Work instructions
Complete, exact copies of all entries are needed.

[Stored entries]
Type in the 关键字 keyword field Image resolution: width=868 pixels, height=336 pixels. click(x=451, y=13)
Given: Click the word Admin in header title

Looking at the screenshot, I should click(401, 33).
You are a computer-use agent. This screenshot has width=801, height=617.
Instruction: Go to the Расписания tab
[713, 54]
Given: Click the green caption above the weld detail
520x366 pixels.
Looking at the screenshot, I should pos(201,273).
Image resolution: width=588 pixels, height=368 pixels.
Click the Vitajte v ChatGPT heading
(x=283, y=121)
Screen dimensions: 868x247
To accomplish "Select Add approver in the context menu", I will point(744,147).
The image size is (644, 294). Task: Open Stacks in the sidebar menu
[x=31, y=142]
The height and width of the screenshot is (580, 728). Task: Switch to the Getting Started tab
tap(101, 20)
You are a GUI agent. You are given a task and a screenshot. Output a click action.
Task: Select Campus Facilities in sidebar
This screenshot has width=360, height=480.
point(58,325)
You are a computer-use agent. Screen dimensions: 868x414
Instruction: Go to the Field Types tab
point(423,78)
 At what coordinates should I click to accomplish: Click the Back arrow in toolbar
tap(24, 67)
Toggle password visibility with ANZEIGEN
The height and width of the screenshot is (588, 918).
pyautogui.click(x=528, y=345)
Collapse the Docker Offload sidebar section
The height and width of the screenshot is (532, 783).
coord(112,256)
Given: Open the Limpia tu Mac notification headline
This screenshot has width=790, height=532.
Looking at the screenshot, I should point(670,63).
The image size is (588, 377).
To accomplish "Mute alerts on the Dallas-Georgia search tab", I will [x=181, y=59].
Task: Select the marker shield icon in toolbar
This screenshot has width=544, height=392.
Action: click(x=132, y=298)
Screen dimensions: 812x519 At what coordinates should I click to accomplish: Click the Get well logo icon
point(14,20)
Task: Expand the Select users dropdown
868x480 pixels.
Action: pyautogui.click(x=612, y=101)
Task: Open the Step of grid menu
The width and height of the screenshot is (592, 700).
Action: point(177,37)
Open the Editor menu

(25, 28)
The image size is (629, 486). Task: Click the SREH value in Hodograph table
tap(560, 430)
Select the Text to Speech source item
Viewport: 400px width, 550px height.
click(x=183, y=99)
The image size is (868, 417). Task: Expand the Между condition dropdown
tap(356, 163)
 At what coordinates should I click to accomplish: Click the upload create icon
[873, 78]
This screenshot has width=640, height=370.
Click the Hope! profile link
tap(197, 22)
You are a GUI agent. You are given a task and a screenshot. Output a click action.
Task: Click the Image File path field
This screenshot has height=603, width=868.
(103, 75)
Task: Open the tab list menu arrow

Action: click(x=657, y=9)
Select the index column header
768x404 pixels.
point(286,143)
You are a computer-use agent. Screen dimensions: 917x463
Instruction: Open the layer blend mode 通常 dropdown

Result of this exercise
Type in the 关键字 keyword field Image resolution: width=868 pixels, height=336 pixels. click(x=451, y=13)
Given: Click the word Admin in header title

Looking at the screenshot, I should click(401, 33).
You are a computer-use agent. This screenshot has width=801, height=617.
Instruction: Go to the Расписания tab
[713, 54]
Given: Click the green caption above the weld detail
520x366 pixels.
Looking at the screenshot, I should pos(201,273).
Image resolution: width=588 pixels, height=368 pixels.
Click the Vitajte v ChatGPT heading
(x=283, y=121)
Screen dimensions: 868x247
To accomplish "Select Add approver in the context menu", I will point(744,147).
The image size is (644, 294). Task: Open Stacks in the sidebar menu
[x=31, y=142]
The height and width of the screenshot is (580, 728). Task: Switch to the Getting Started tab
tap(101, 20)
You are a GUI agent. You are given a task and a screenshot. Output a click action.
Task: Select Campus Facilities in sidebar
This screenshot has width=360, height=480.
point(58,325)
You are a computer-use agent. Screen dimensions: 868x414
Instruction: Go to the Field Types tab
point(423,78)
 At what coordinates should I click to accomplish: Click the Back arrow in toolbar
tap(24, 67)
Toggle password visibility with ANZEIGEN
The height and width of the screenshot is (588, 918).
pyautogui.click(x=528, y=345)
Collapse the Docker Offload sidebar section
The height and width of the screenshot is (532, 783).
coord(112,256)
Given: Open the Limpia tu Mac notification headline
This screenshot has width=790, height=532.
Looking at the screenshot, I should point(670,63).
The image size is (588, 377).
To accomplish "Mute alerts on the Dallas-Georgia search tab", I will [x=181, y=59].
Task: Select the marker shield icon in toolbar
This screenshot has width=544, height=392.
Action: click(x=132, y=298)
Screen dimensions: 812x519 At what coordinates should I click to accomplish: Click the Get well logo icon
point(14,20)
Task: Expand the Select users dropdown
868x480 pixels.
Action: pyautogui.click(x=612, y=101)
Task: Open the Step of grid menu
The width and height of the screenshot is (592, 700).
Action: point(177,37)
Open the Editor menu

(25, 28)
The image size is (629, 486). Task: Click the SREH value in Hodograph table
tap(560, 430)
Select the Text to Speech source item
Viewport: 400px width, 550px height.
click(x=183, y=99)
The image size is (868, 417). Task: Expand the Между condition dropdown
tap(356, 163)
 At what coordinates should I click to accomplish: Click the upload create icon
[873, 78]
This screenshot has width=640, height=370.
Click the Hope! profile link
tap(197, 22)
You are a GUI agent. You are given a task and a screenshot. Output a click action.
Task: Click the Image File path field
This screenshot has height=603, width=868.
(103, 75)
Task: Open the tab list menu arrow

Action: click(x=657, y=9)
Select the index column header
768x404 pixels.
point(286,143)
You are a computer-use agent. Screen dimensions: 917x463
Instruction: Open the layer blend mode 通常 dropdown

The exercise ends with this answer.